• EXERCISE:
Give the lines below again exactly, starting with the line that holds "Details (270, 2452)" and going on through the line that holds "[button] (716, 36)".

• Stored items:
::::::::::

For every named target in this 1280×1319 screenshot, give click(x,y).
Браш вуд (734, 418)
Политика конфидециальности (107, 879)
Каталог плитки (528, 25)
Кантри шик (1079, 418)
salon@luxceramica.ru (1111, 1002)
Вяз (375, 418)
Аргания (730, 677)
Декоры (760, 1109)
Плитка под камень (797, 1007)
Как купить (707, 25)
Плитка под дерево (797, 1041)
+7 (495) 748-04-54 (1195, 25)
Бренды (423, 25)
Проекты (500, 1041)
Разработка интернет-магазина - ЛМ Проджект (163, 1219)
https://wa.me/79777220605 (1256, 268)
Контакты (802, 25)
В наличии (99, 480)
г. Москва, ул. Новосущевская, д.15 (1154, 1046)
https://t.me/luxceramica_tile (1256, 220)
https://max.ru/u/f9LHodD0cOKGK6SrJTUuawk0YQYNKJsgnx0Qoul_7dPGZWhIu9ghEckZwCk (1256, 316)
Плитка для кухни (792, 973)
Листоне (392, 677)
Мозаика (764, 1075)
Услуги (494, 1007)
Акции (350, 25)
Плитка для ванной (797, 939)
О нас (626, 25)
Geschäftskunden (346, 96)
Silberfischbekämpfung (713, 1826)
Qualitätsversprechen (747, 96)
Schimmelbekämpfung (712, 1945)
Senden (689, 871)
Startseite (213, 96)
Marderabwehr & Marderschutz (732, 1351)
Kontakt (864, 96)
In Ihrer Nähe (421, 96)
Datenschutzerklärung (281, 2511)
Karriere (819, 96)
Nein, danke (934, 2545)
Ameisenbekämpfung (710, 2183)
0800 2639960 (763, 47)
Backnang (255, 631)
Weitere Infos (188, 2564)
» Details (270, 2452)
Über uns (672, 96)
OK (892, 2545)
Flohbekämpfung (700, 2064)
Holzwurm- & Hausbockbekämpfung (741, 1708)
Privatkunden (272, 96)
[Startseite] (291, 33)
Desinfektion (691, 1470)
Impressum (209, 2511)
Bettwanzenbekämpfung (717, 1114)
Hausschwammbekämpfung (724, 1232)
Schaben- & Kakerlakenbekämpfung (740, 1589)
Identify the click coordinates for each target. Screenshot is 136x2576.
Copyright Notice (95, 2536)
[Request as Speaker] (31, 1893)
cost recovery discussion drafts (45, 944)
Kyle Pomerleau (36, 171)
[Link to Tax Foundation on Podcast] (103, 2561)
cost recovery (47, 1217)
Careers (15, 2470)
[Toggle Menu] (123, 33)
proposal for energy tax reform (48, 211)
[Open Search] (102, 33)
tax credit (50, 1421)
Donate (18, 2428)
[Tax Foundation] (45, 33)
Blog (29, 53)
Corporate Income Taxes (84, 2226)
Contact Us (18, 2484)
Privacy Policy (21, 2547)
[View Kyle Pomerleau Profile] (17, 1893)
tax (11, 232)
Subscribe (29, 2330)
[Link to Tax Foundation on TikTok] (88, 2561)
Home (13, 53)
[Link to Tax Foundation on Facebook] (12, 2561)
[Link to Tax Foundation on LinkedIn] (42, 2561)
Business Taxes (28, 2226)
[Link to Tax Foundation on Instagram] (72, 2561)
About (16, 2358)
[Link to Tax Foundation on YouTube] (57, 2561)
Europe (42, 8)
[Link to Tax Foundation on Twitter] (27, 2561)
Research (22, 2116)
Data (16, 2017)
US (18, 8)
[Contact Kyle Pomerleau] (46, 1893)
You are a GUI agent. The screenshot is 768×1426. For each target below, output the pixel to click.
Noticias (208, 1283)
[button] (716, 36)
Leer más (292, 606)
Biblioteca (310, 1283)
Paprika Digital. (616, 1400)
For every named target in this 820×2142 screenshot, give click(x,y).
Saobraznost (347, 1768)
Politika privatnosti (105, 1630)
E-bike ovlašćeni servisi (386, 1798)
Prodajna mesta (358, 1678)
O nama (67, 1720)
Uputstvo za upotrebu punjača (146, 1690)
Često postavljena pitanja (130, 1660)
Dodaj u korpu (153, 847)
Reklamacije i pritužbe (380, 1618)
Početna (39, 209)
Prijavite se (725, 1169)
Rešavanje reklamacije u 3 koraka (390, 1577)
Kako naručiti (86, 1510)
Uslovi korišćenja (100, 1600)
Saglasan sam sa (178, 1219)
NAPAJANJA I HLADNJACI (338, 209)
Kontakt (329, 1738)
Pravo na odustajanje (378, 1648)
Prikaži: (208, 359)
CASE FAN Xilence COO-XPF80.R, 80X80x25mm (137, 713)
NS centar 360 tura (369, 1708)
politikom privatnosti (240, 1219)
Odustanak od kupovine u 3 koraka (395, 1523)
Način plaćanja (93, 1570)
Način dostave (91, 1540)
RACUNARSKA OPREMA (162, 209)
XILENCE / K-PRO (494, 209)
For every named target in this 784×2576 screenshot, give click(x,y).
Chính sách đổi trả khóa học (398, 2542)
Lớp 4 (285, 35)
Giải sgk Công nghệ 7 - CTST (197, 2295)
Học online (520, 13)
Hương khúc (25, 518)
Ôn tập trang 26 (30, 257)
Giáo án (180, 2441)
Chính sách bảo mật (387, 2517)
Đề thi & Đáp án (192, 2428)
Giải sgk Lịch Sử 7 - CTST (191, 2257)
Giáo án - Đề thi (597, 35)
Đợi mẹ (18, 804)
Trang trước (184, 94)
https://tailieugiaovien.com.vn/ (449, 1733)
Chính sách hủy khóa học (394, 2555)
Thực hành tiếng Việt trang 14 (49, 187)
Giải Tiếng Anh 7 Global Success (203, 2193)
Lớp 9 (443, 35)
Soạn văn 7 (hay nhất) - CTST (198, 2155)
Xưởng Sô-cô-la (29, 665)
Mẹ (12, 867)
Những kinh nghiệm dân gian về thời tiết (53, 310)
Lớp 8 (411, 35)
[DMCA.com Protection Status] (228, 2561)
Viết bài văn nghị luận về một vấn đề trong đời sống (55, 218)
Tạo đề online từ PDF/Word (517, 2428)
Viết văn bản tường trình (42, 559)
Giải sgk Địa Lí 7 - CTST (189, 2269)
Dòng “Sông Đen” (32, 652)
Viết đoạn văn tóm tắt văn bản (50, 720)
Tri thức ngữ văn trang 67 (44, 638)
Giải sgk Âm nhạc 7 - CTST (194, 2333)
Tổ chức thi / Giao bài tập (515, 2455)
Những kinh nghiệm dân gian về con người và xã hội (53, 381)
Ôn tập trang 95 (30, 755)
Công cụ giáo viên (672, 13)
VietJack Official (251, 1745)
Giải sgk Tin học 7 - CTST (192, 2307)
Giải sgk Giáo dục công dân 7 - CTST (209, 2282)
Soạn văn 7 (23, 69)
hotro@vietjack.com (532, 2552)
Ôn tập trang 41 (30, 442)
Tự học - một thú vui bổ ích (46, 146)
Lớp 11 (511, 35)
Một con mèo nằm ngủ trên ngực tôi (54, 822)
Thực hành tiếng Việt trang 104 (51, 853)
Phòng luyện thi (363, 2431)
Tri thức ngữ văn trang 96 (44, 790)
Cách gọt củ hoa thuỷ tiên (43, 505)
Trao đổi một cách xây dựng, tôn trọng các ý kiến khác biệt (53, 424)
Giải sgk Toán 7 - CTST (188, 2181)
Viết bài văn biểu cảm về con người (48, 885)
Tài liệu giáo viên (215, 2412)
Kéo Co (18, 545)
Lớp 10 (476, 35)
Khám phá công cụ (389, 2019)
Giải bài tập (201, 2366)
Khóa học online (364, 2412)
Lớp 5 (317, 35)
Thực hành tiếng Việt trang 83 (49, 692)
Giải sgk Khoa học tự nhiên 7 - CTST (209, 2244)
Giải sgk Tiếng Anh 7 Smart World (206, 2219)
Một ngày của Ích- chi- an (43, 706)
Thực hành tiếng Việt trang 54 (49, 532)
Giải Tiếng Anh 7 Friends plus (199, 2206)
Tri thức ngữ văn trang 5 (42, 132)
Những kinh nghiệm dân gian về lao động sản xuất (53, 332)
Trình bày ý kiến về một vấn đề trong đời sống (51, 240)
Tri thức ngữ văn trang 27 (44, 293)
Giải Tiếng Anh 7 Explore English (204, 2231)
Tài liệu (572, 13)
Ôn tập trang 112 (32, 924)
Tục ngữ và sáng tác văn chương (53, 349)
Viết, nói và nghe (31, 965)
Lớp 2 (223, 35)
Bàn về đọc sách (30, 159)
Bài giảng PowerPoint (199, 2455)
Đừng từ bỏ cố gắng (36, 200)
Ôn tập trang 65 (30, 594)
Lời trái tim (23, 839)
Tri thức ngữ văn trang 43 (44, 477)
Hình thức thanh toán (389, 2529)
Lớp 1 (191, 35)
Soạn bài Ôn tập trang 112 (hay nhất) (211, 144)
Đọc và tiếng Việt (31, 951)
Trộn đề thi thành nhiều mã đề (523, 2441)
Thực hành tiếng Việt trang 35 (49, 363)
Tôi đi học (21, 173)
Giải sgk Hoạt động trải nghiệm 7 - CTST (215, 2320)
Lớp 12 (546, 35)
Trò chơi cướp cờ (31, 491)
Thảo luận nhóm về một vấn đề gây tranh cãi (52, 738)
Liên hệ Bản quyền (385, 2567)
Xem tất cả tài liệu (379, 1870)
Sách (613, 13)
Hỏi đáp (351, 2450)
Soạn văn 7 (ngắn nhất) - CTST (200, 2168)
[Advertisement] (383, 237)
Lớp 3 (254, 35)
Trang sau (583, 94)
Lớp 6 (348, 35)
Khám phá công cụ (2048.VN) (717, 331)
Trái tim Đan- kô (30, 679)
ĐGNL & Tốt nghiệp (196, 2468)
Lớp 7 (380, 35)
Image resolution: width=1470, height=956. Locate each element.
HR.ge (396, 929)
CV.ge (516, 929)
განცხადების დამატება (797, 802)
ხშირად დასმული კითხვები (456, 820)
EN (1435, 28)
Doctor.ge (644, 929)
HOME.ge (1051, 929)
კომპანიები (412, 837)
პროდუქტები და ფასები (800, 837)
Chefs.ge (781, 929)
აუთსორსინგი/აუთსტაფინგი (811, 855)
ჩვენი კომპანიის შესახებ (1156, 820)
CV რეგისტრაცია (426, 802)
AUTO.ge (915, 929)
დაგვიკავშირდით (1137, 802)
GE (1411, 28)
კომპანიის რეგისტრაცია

::::::::::

• YOUR SOLUTION:
» Details (270, 2452)
Über uns (672, 96)
OK (892, 2545)
Flohbekämpfung (700, 2064)
Holzwurm- & Hausbockbekämpfung (741, 1708)
Privatkunden (272, 96)
[Startseite] (291, 33)
Desinfektion (691, 1470)
Impressum (209, 2511)
Bettwanzenbekämpfung (717, 1114)
Hausschwammbekämpfung (724, 1232)
Schaben- & Kakerlakenbekämpfung (740, 1589)
Identify the click coordinates for each target. Screenshot is 136x2576.
Copyright Notice (95, 2536)
[Request as Speaker] (31, 1893)
cost recovery discussion drafts (45, 944)
Kyle Pomerleau (36, 171)
[Link to Tax Foundation on Podcast] (103, 2561)
cost recovery (47, 1217)
Careers (15, 2470)
[Toggle Menu] (123, 33)
proposal for energy tax reform (48, 211)
[Open Search] (102, 33)
tax credit (50, 1421)
Donate (18, 2428)
[Tax Foundation] (45, 33)
Blog (29, 53)
Corporate Income Taxes (84, 2226)
Contact Us (18, 2484)
Privacy Policy (21, 2547)
[View Kyle Pomerleau Profile] (17, 1893)
tax (11, 232)
Subscribe (29, 2330)
[Link to Tax Foundation on TikTok] (88, 2561)
Home (13, 53)
[Link to Tax Foundation on Facebook] (12, 2561)
[Link to Tax Foundation on LinkedIn] (42, 2561)
Business Taxes (28, 2226)
[Link to Tax Foundation on Instagram] (72, 2561)
About (16, 2358)
[Link to Tax Foundation on YouTube] (57, 2561)
Europe (42, 8)
[Link to Tax Foundation on Twitter] (27, 2561)
Research (22, 2116)
Data (16, 2017)
US (18, 8)
[Contact Kyle Pomerleau] (46, 1893)
You are a GUI agent. The screenshot is 768×1426. For each target below, output the pixel to click.
Noticias (208, 1283)
[button] (716, 36)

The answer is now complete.